CEDEL2: Corpus Escrito del Español L2 (version 3)

CEDEL2 (v2)

v3.0
Oct. 2025

Corpus design

Rationale

In CEDEL2 we investigate how people learn Spanish. That is why we collected a large database (=corpus) of written and spoken texts produced by learners of Spanish. This is called a 'learner corpus' or 'L2 corpus'.

The corpus is intended to be a useful tool for linguists, researchers and teachers/learners of Spanish, as well as those interested in other uses of learner corpora (computational linguists, course material designers, etc).

Several thousand speakers have participated online from universities and schools all over the world (USA, UK, Japan, Spain, Italy, Germany, Greece, Russia, various Arabic countries, etc.). You can also participate online at http://learnercorpora.com

Corpus description

CEDEL2 (version 3) is a large corpus that contains samples of the language produced from learners of Spanish as a second language. For comparative purposes, it also contains a native control subcorpus of the language produced by native speakers of Spanish from different varieties (peninsular Spanish and all varieties of Latin American Spanish), so it can be used as a native corpus in its own right.

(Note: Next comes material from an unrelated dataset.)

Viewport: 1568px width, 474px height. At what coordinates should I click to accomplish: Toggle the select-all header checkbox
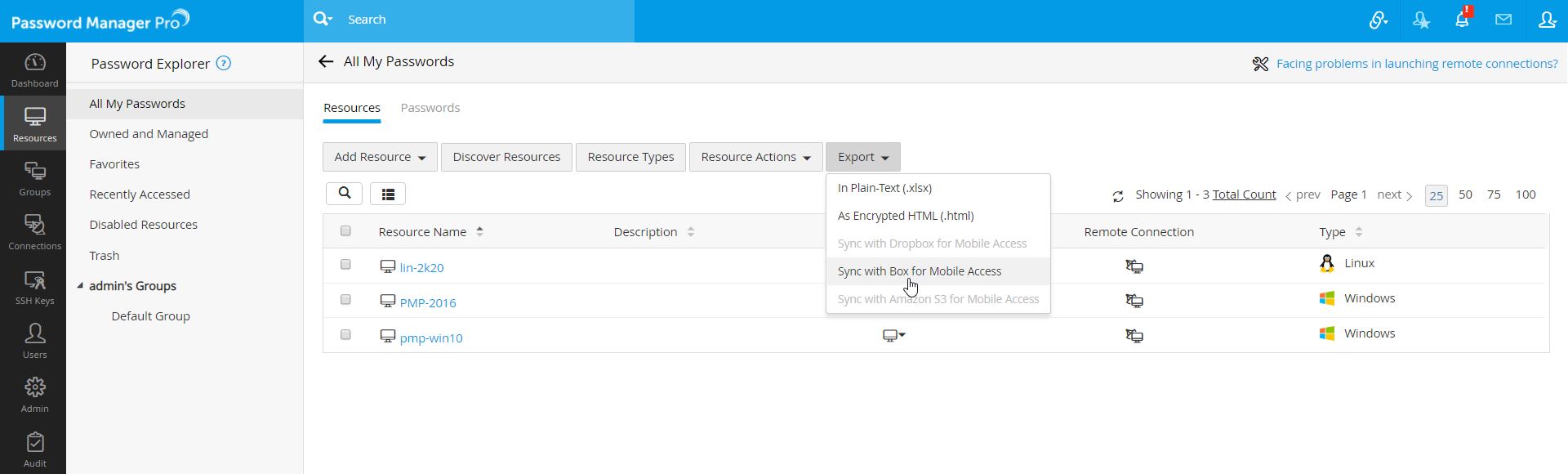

It contains an additional set of native control subcorpora by native speakers of different languages (English, Portuguese, Greek, Arabic, Chinese, Japanese, etc). These are the mother tongues (i.e., the first languages, L1s) of some of the learners. In this way, researchers can check whether the learners' L1 is influencing their L2 Spanish (i.e., whether learners are transferring from their L1).

Therefore, at this stage of CEDEL2 (version 3), we have the following set of control subcorpora: subcorpora of type 1 (the learners' mother tongue) and a subcorpus of type 2 (the learner's target language, i.e., the Spanish native subcorpus). In future versions of CEDEL2, we will add additional control subcorpora which are currently under development in such a way that there is a control subcorpus type 1 for every learner subcorpus. For details on statistics, see Statistics section.

Table: Native control subcorpora in CEDEL2 v.3 (number of words between brackets)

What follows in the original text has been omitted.